» DATASET CONTENT
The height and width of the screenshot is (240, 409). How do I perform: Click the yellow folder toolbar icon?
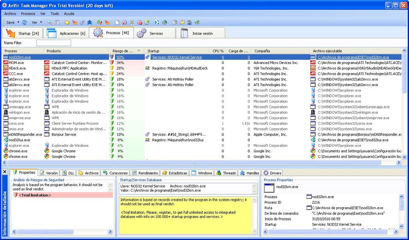[67, 22]
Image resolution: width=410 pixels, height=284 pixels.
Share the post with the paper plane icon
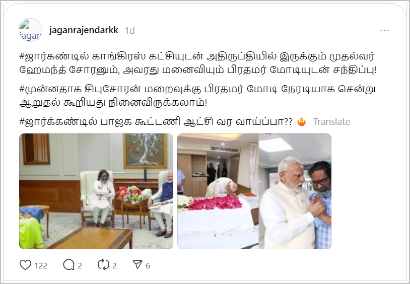point(138,265)
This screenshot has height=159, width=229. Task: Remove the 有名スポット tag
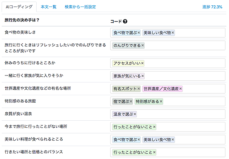(139, 89)
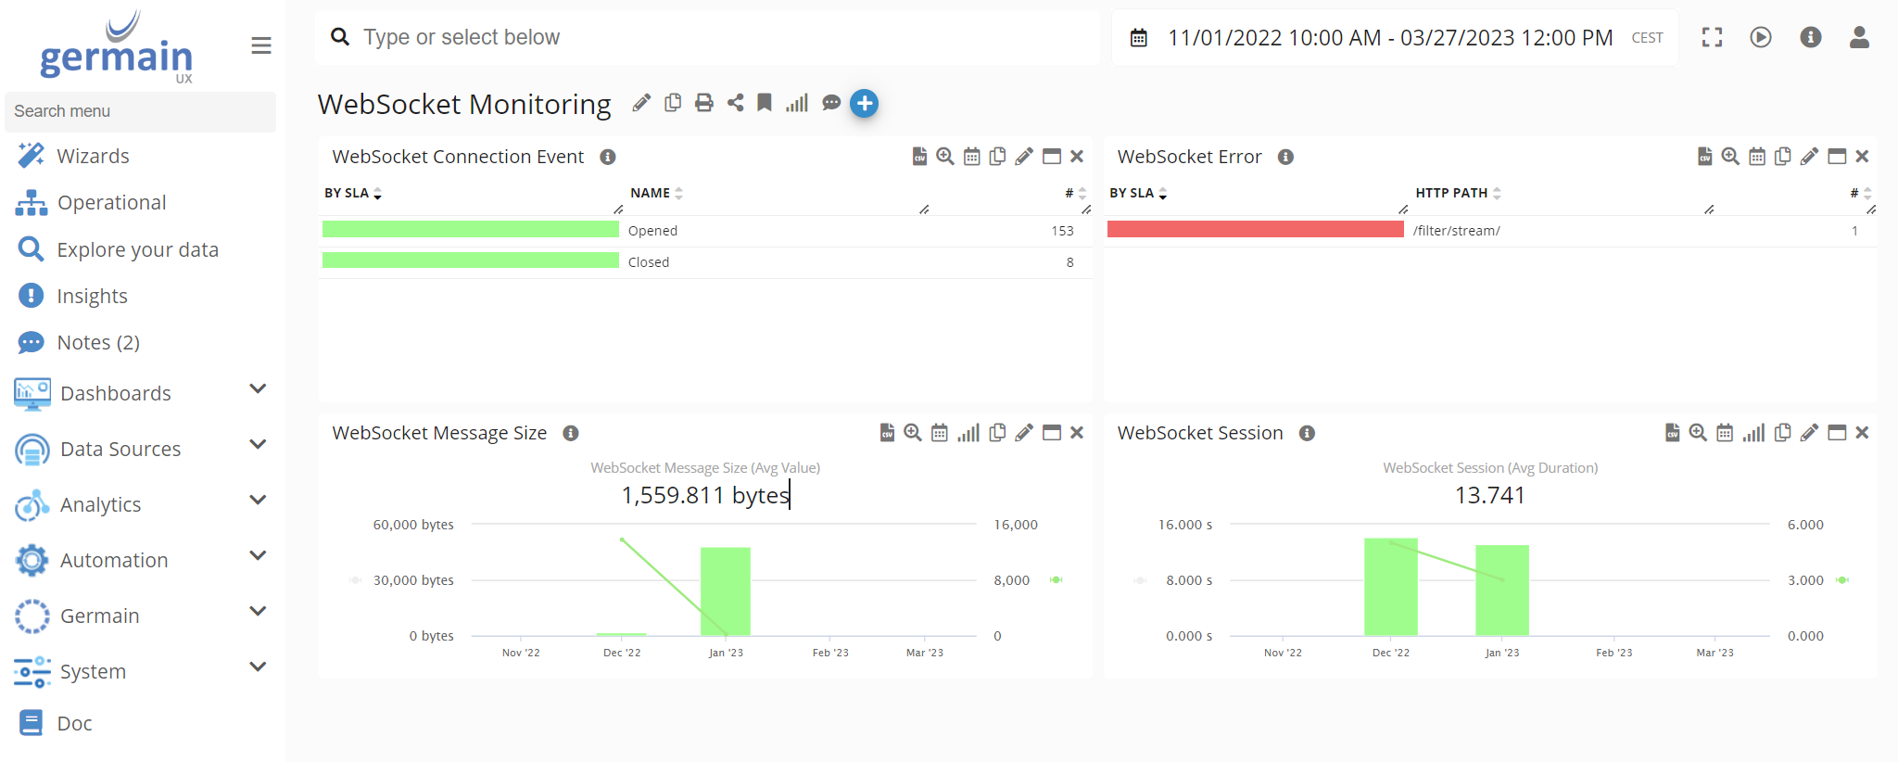Toggle the hamburger sidebar menu
Image resolution: width=1898 pixels, height=762 pixels.
tap(261, 45)
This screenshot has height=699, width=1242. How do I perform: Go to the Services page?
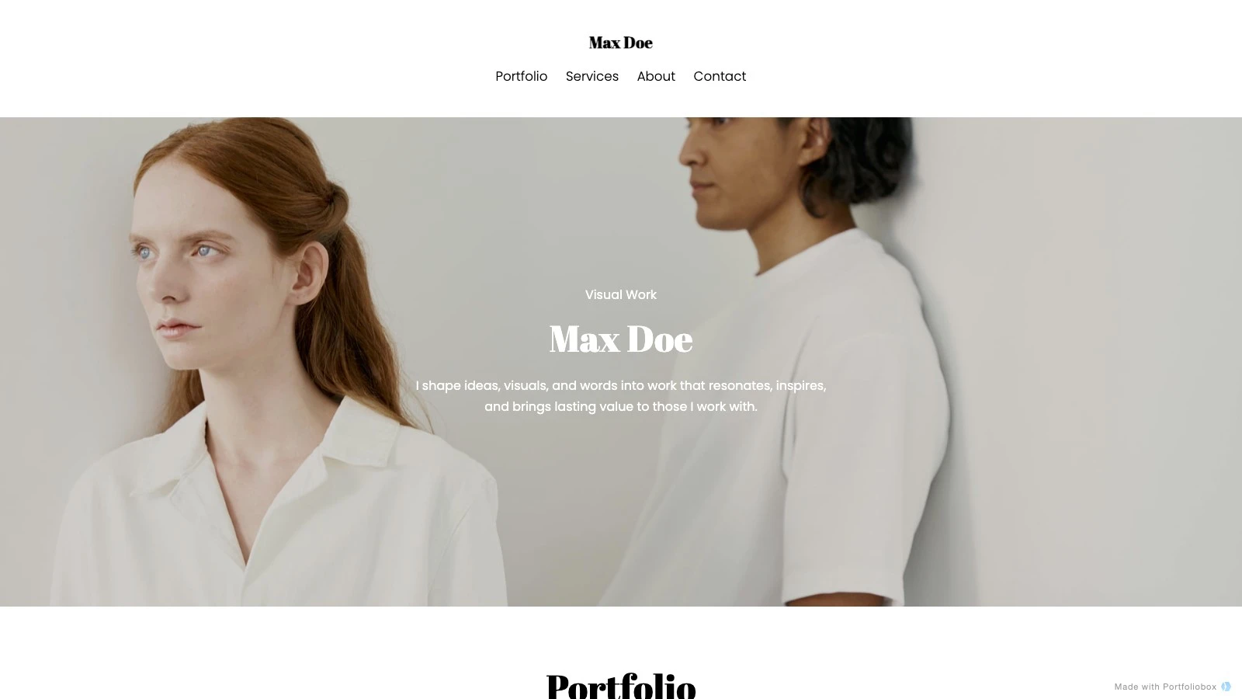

» EXERCISE
What is needed is a verbatim copy of every entry, with the pictures omitted.

» RESULT OF THE TASK
The height and width of the screenshot is (240, 409). How do I perform: Click the yellow folder toolbar icon?
[67, 22]
Image resolution: width=410 pixels, height=284 pixels.
Share the post with the paper plane icon
point(138,265)
This screenshot has height=159, width=229. Task: Remove the 有名スポット tag
(139, 89)
Toggle the hamburger sidebar menu
Image resolution: width=1898 pixels, height=762 pixels.
tap(261, 45)
This screenshot has height=699, width=1242. How do I perform: Go to the Services page?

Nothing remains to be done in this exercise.